* [Source document]

Content starts

Ayushman Arogya Mandirs at sub-centre and PHC levels were envisaged as the backbone of comprehensive primary care, yet many function largely as renamed facilities. Where properly staffed and supplied, they can manage a large share of routine OPD care close to communities, particularly in rural and semi-urban areas.

Priority actions are straightforward: assured availability of doctors, mid-level providers and nurses during notified hours; expanded OPD services with basic diagnostics and essential medicines; integration of NCD care, mental health, geriatric services and preventive screening; and functional referral linkages with CHCs and district hospitals. Effective Arogya Mandirs reduce unnecessary referrals, crowding and household spending.

Health outcomes beyond hospitals

Public health outcomes depend as much on municipal services as on clinical care. Around one-third of urban households still lack closed drainage. Untreated wastewater, open drains and poor garbage management remain common.

Air pollution compounds this burden. Beyond vehicles and industry, open waste burning, landfill fires, biomass combustion, construction activity and road dust significantly degrade air quality. CPCB and Global Burden of Disease estimates attribute nearly 18 per cent of deaths in India to air pollution driven largely by fine particulate matter from these sources. Clean water, sewerage treatment, scientific waste management, elimination of waste burning and dust control are among the most cost-effective health interventions, yet rarely treated as health priorities in budgetary terms.

Content ends

* [Entries supplied]
Content starts

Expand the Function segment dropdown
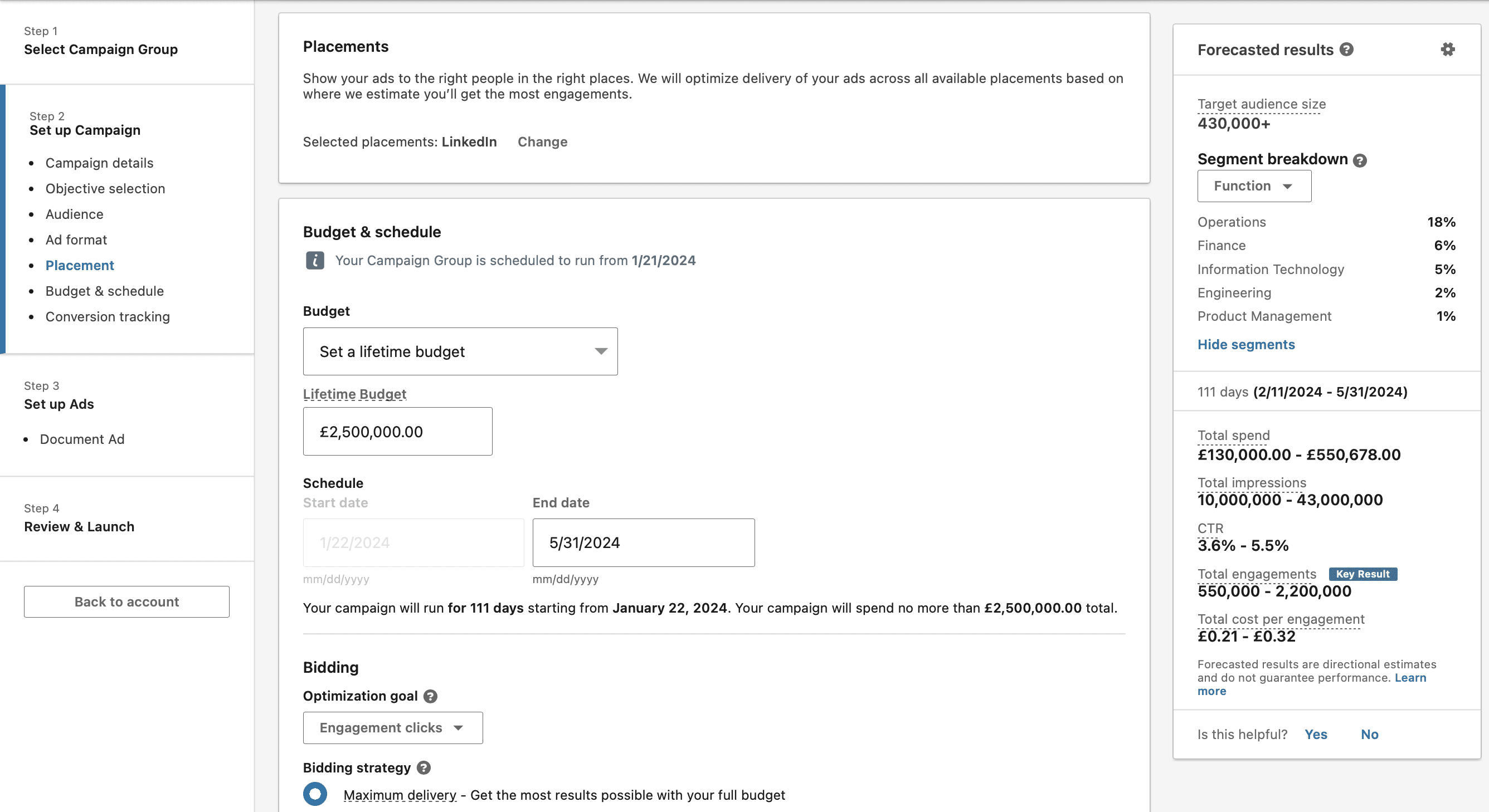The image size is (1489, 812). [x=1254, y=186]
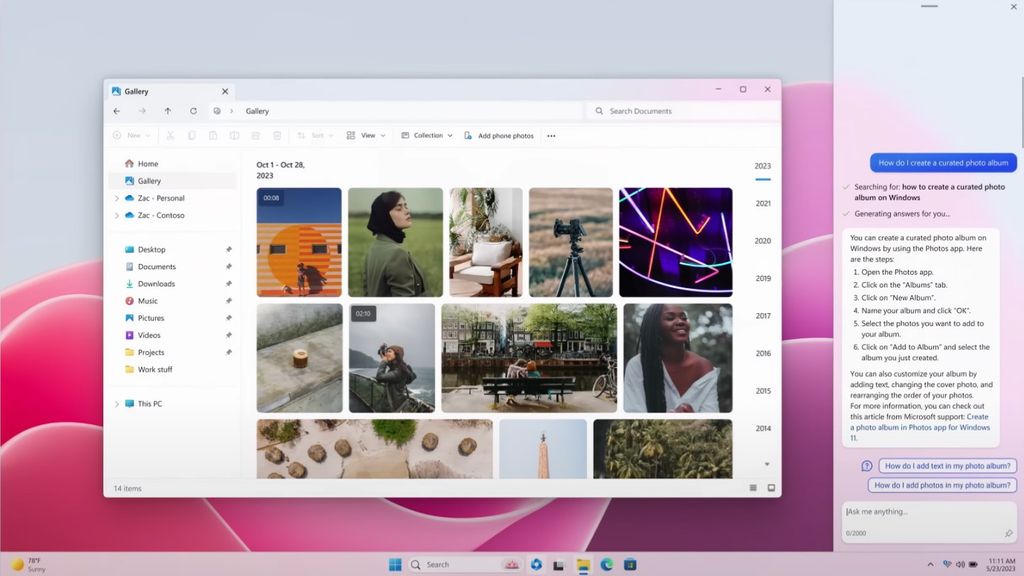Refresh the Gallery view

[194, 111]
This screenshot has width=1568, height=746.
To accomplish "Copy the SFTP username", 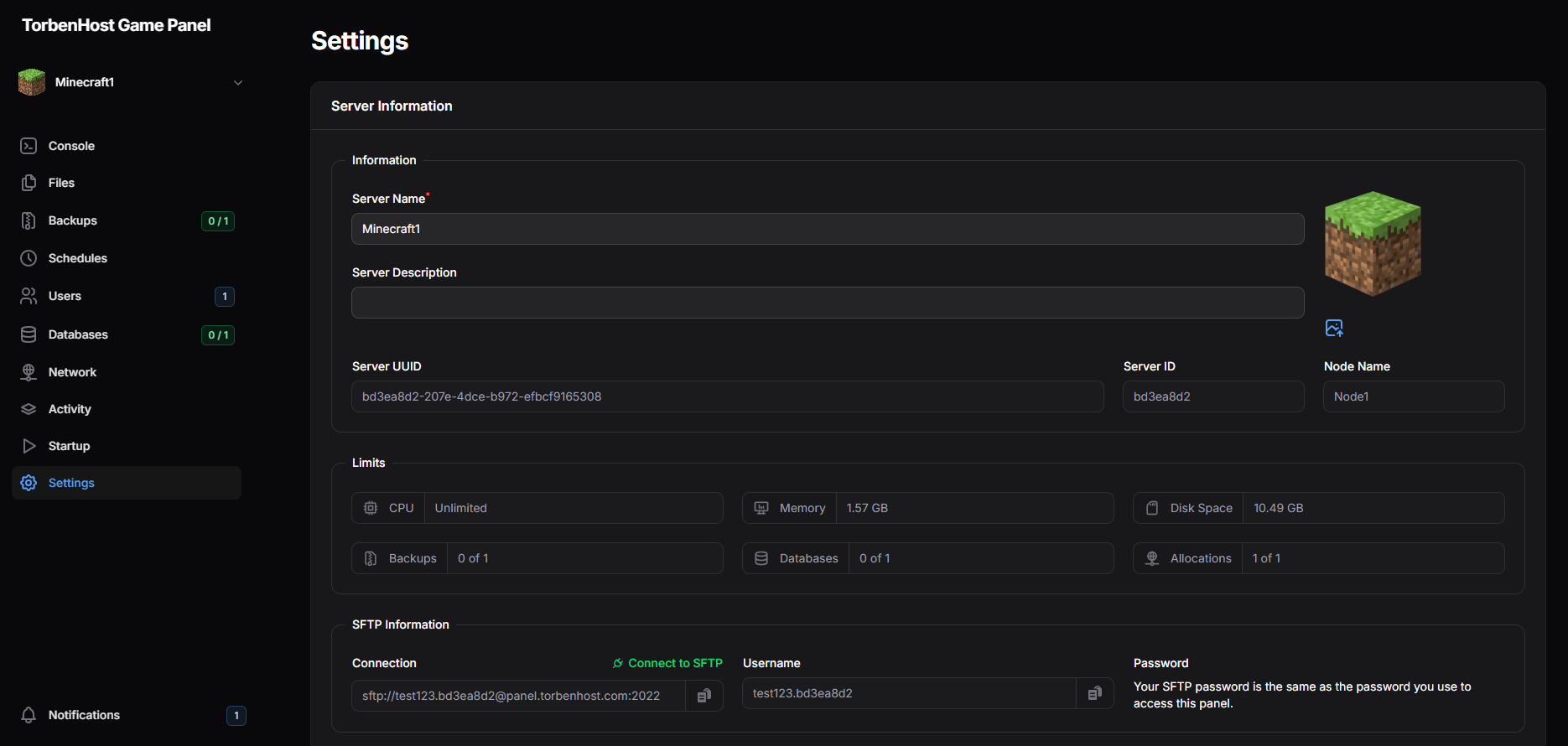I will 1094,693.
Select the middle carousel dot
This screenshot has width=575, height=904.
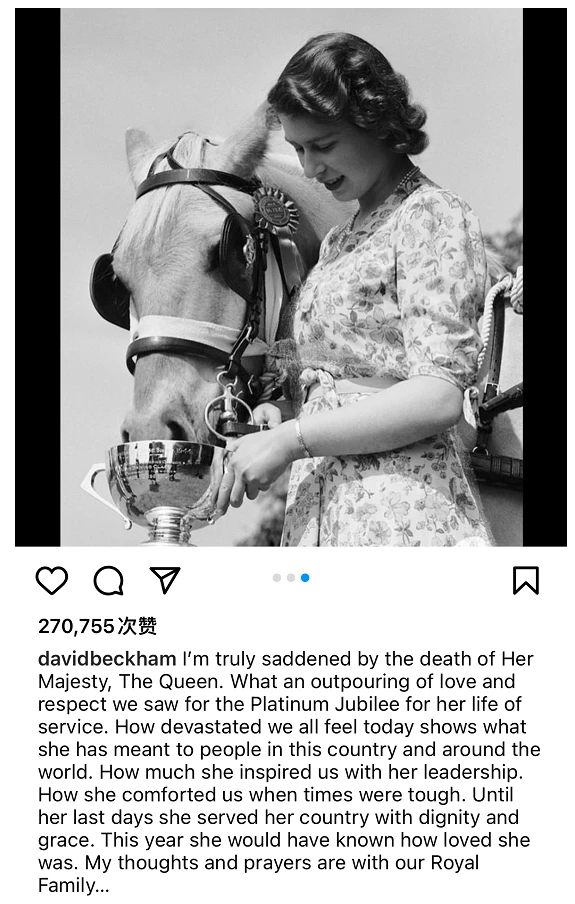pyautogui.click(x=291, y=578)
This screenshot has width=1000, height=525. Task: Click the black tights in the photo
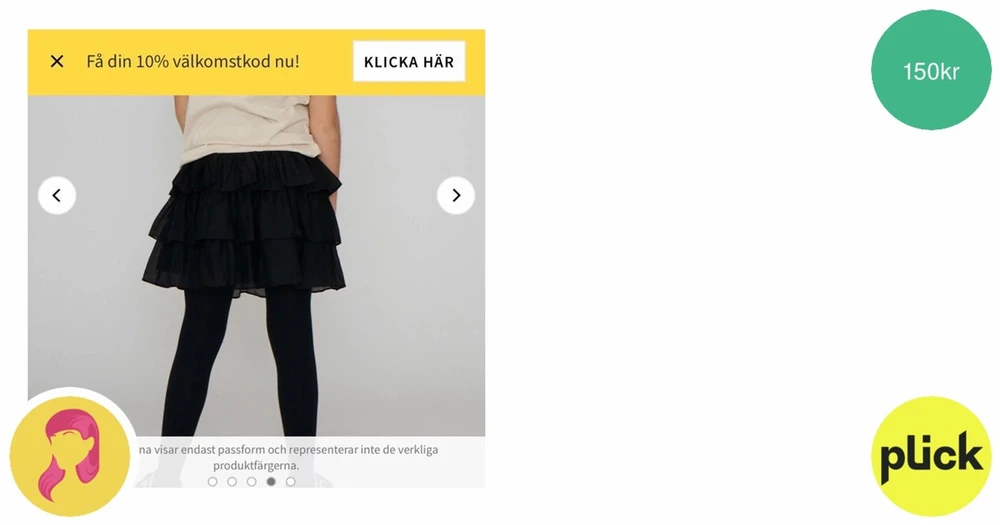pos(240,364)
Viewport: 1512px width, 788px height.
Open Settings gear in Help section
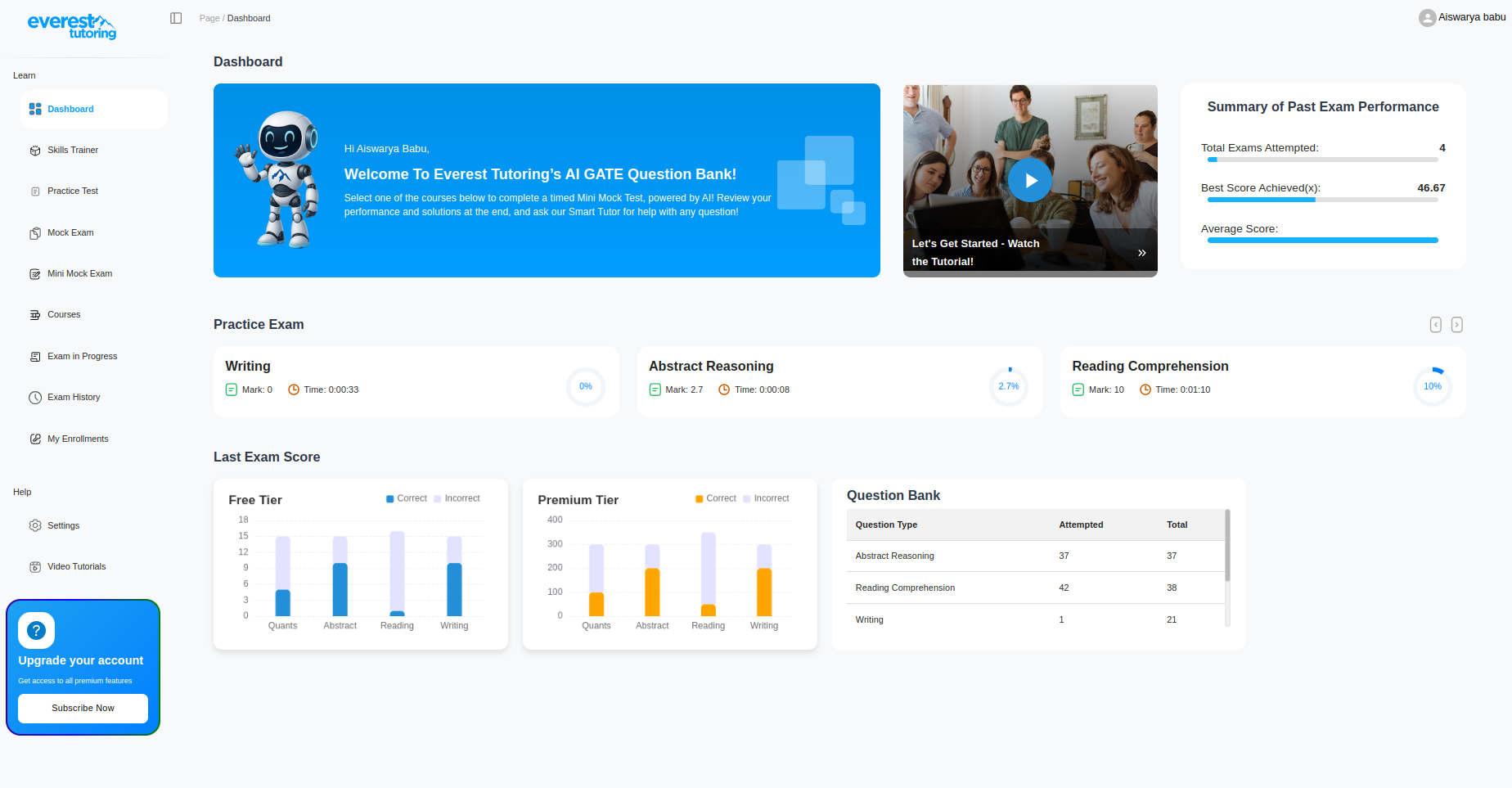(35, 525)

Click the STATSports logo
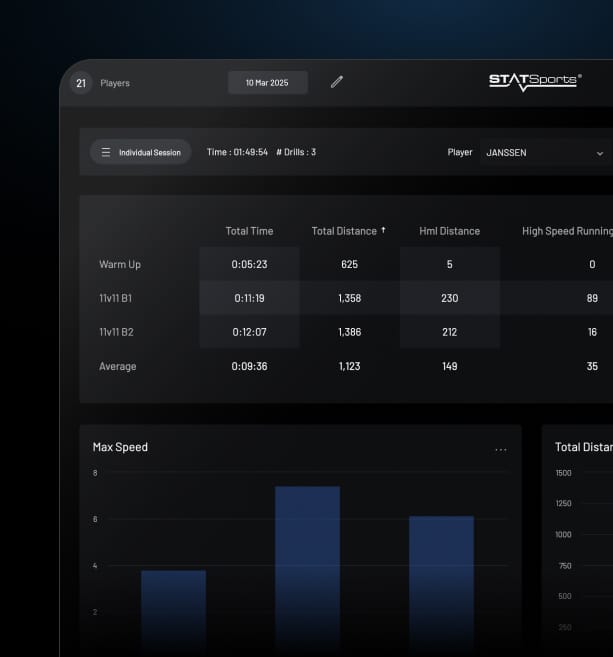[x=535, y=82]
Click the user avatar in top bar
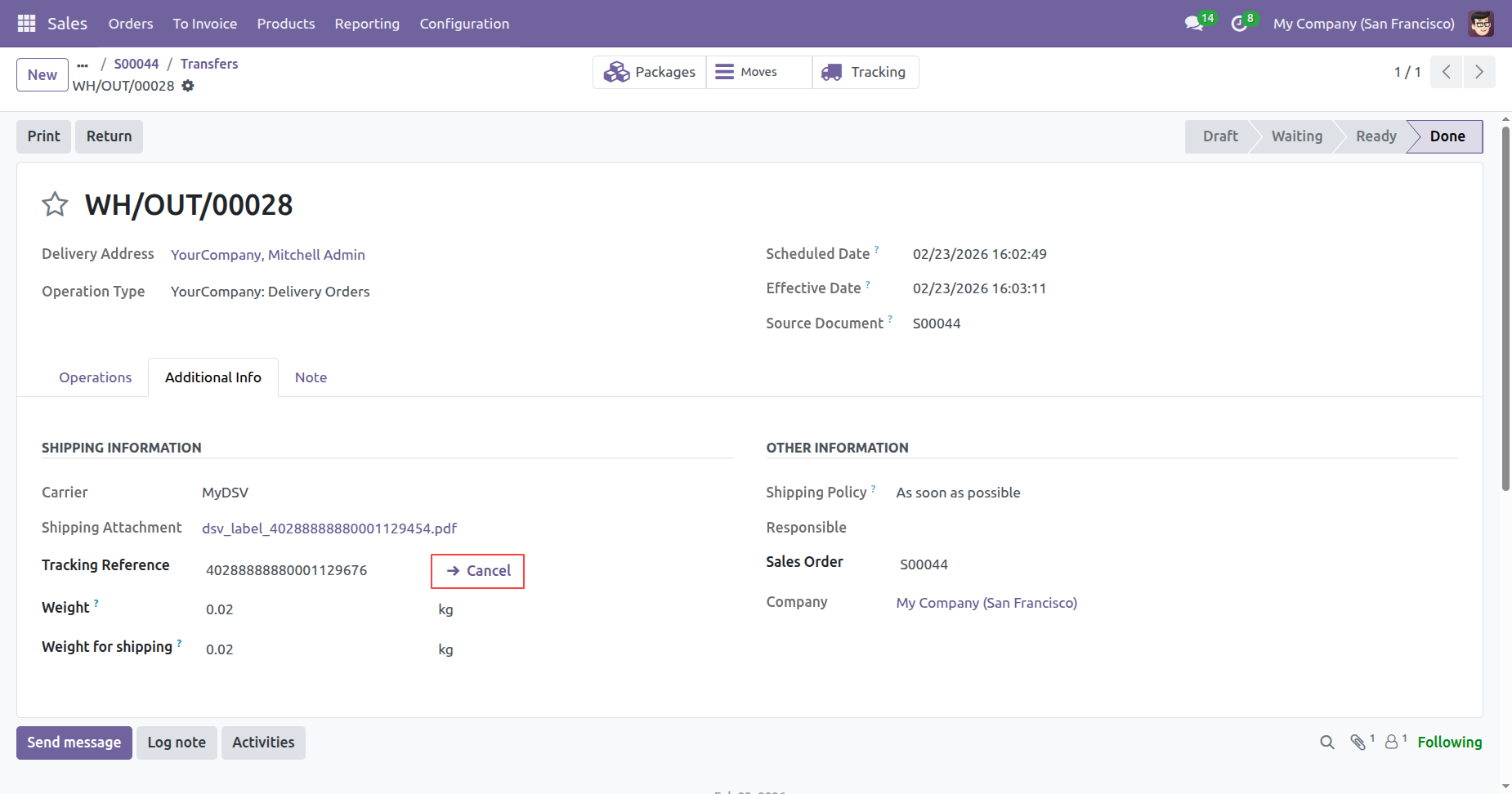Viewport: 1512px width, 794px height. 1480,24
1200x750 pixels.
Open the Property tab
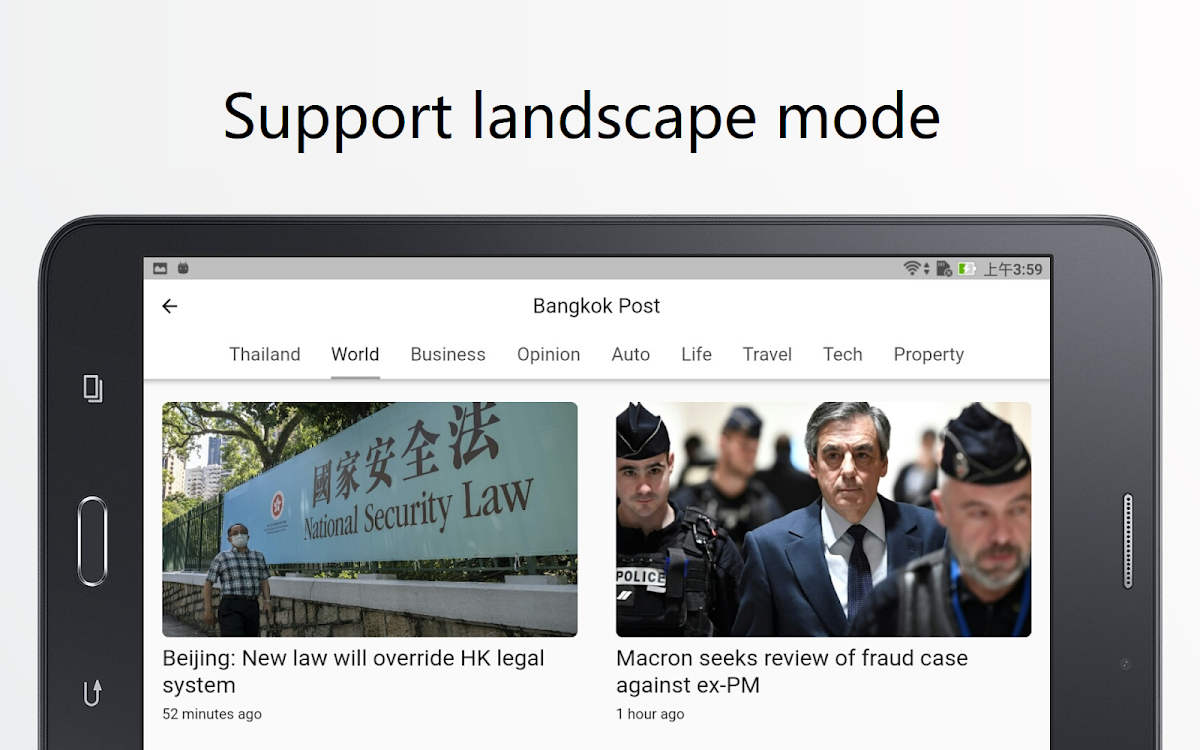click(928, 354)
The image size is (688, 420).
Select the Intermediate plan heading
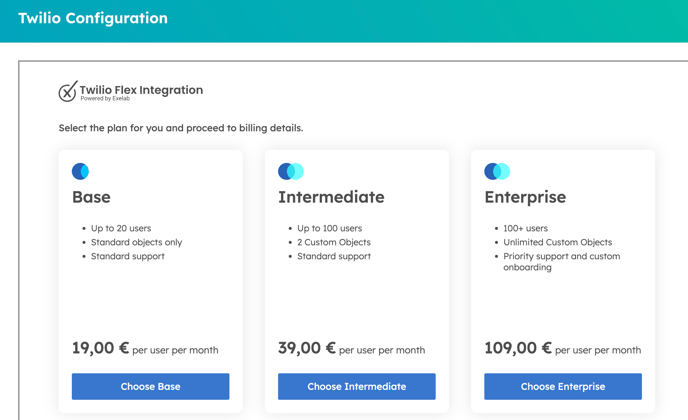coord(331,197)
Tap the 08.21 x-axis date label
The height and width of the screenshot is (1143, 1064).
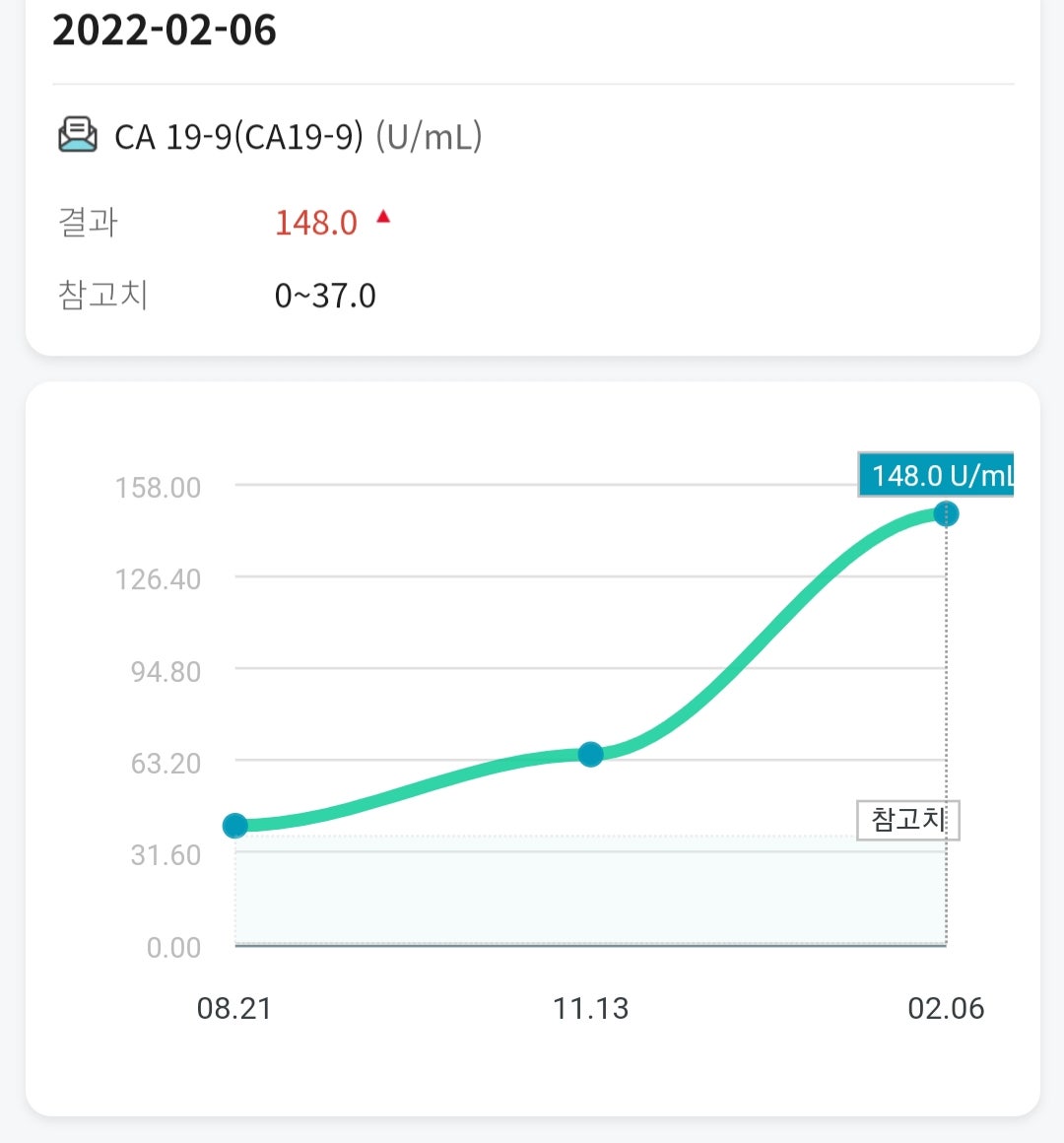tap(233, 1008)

Content ends

* [Things to do]
1. Return the text of the health passage word for word, starting at "Priority actions are" and ending at "management remain common.".
2. Besides vehicles and industry, which sources does the health passage say significantly degrade air quality? List them all.

* [Responses per task]
1.
Priority actions are straightforward: assured availability of doctors, mid-level providers and nurses during notified hours; expanded OPD services with basic diagnostics and essential medicines; integration of NCD care, mental health, geriatric services and preventive screening; and functional referral linkages with CHCs and district hospitals. Effective Arogya Mandirs reduce unnecessary referrals, crowding and household spending.

Health outcomes beyond hospitals

Public health outcomes depend as much on municipal services as on clinical care. Around one-third of urban households still lack closed drainage. Untreated wastewater, open drains and poor garbage management remain common.

2.
- Open waste burning
- Landfill fires
- Biomass combustion
- Construction activity
- Road dust